ROLE OF OXIDATIVE/NITROSATIVE STRESS IN FOLATE-PREVENTABLE NTDS Despite the recognition of a complex multigenic basis for neural tube defect (NTD) affected births, NTD expression varies with the geographic region, season, parental socio-economic status and is conspicuously discordant in dizygotic (non-identical) twins. This knowledge points to the importance of gene-environment interactions as a basis for NTD development. Notwithstanding an appreciation for the importance of environmental factors, the list of established teratogenic risk factors is surprisingly limited. Another important knowledge gap is the molecular mechanism by which periconceptual folic acid (FA) supplementation protects against NTDs - this is despite a chain of clinical research that extends over a half- century. Research proposed in project #2 will test the overarching hypothesis that embryonic exposure to reactive oxygen and nitrogen species (RONS) is a unifying environmental basis for disparate genetic and disease associated NTDs. We posit that RONS overexposure during neurulation (where RONS may initially come from multiple potential exogenous and endogenous sources), leads to spatiotemporal perturbations in the synthesis and bioactive lifetime of nitric oxide (NO), a critical factor for successful neurulation. Notably, a fundamental role for NO during neurulation is indicated by findings that the prevalence of NTD-affected conceptuses increased when endogenous NO production by NO synthase (NOS) is inhibited and in mothers who express a nos3 gene polymorphism that has been associated with vascular NO insufficiency.
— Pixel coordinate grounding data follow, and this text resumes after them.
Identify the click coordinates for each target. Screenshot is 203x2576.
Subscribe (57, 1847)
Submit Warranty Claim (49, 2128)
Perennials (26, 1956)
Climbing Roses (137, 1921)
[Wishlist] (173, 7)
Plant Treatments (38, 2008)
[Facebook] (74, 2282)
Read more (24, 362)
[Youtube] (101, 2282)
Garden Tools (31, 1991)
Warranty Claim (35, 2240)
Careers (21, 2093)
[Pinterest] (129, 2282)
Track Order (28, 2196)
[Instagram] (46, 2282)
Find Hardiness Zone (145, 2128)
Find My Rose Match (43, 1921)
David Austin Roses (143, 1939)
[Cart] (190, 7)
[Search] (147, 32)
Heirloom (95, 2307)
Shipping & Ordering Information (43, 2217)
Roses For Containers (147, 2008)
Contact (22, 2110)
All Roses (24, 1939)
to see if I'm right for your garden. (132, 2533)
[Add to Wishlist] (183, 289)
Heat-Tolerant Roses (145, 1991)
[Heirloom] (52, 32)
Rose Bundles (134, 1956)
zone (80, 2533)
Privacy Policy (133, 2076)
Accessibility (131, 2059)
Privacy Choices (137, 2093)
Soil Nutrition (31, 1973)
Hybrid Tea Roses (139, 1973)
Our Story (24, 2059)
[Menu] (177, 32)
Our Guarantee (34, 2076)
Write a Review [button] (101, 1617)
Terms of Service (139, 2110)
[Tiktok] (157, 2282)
Aim 1 seeks to determine whether biochemical and histochemical measures of enhanced RONS and NO insufficiency are indeed associated with NTD-affected embryos.
Aim 2 is to determine whether in murine models, NTDs and RONS can be ameliorated by agents that replete the NOS cofactor tetrahydrobiopterin (BH4) and thereby oppose NOS uncoupling. Additionally, Aim 2 will also test the therapeutic utility of NTD protection by a novel class of superoxide-dependent NO donor molecules that we have shown to protect against BH4 oxidation and N0S3 uncoupling in blood vessels.
Aim 3 is to use untargeted profiling for broad discovery of metabolites (and biochemical pathways) that are deranged in NTD-affected conceptuses and reversed by FA supplementation Finally, Aim 4 will test the novel hypothesis that a fundamental mechanism by which FA supplementation protects against NTDs is scavenging of the powerful oxidant, peroxynitrite.
This research seeks to translate breakthrough knowledge that has emerged from the vascular biology field in attempt to: (1) develop new insights into the fundamental molecular basis for environmentally-triggered NTDs, (2) understand why folate supplementation affords protection against NTDs, and (3) establish a novel class of drugs that may reduce the prevalence of NTDs. Another novel aspect ofthis research is our use of untargeted metabolite profiling for discovery of yet unrecognized NTD-associated biochemical perturbations.